5 ⭐️ aus Prinzip. Natürlich gibt es auch zu kritisierende Aspekte (zB wurde mMn bisschen zu wenig aus Primärquellen zitiert), ABER es ist ein wirklich einfach zu verstehendes, kurzes Werk, was wirklich bei der Einordnung und dem Verständnis für Zusammenhänge der marxistischen Grundzüge hilft. Nichts was man noch nie gehört hat, aber sehr anschaulich!! Endgültig kann man glaube ich auch erst nach den drei Teilen, die von Marx handeln, urteilen. 😚
Kurzweilige und schnell zu lesende Einführung. Teil 1 des Buchs erklärt kurz Marx’ zentrale Standpunkte, Teil 2 erläutert zentrale Begrifflichkeiten. Solider Einstieg in die Marxismen-Reihe. Ich bin gespannt, wie es weitergeht.
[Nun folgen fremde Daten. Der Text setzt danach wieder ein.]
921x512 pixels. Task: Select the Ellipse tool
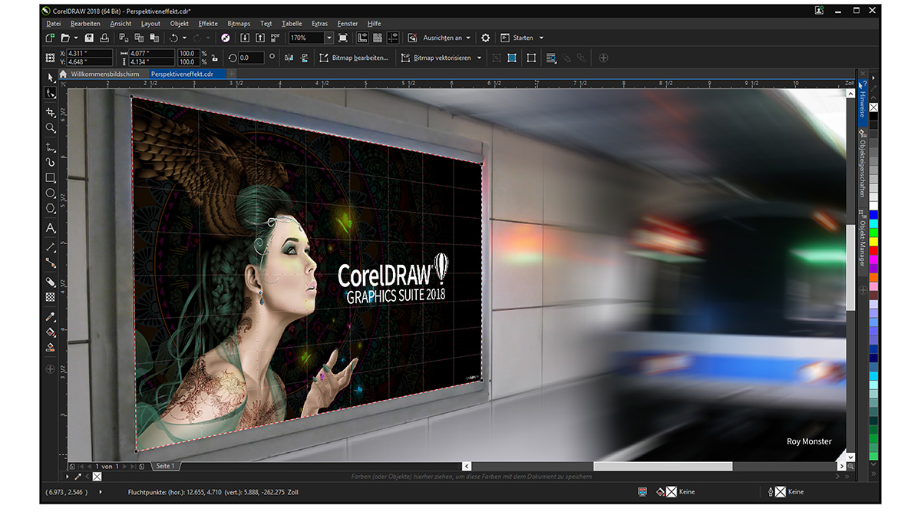(51, 193)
Das kleine Heftchen ist eine außerordentlich gute Einführung in den Marxismus, weil Ingar Solty sehr eindeutig und direkt die Hauptmerkmalen der Theorie benennt. Und zwar auch jene, die gar nicht so einfach zu begreifen sind und oft untergehen können, wie z.B. dass der Marxismus an Zusammenhänge, d.h. an Totalitäten bzw. Systemen interessiert ist; oder dass er eine Erkenntnistheorie vertritt, die gleichzeitig einen starken Anspruch an objektiver Wahrheit erhebt und nichtsdestotrotz parteiisch ist. - Sicherlich kann dies Anlass zu weiterem Hinterfragen sein. Aber es werden dann zumindest die richtigen Fragen sein.
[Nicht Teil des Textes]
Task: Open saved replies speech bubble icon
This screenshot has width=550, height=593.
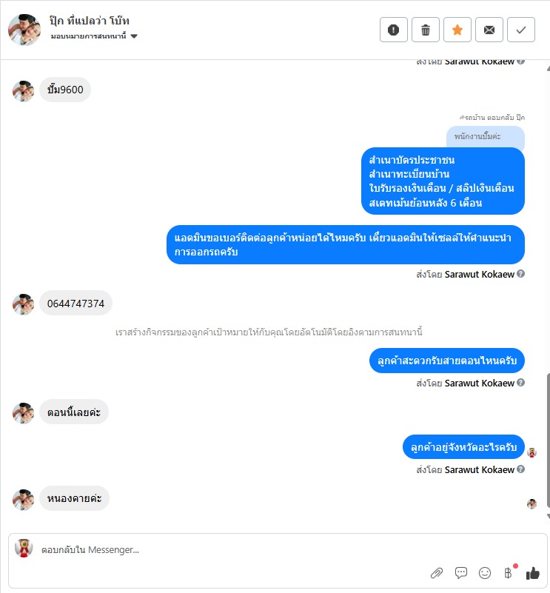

Es geht nicht darum, Menschen zu verändern, sondern darum, „Strukturen zu schaffen, in denen Menschen Menschen bleiben bzw. werden können, also lernen können, sich solidarisch und humanistisch zu verhalten.“ (S. 40) Der Mensch ist nicht pauschal gut oder schlecht, sondern immer nur so gut oder schlecht, wie das System, in dem er lebt. Und good news: Das System ist so geworden, weil Menschen es so gemacht haben; das heißt, wir können es auch wieder verändern.
Zugänglich, wenn man ein bisschen Vorwissen mitbringt. Teils aber recht lange Sätze und wissenschaftlicher Sprachgebrauch über den man stolpern kann, wenn man das nicht gewohnt ist.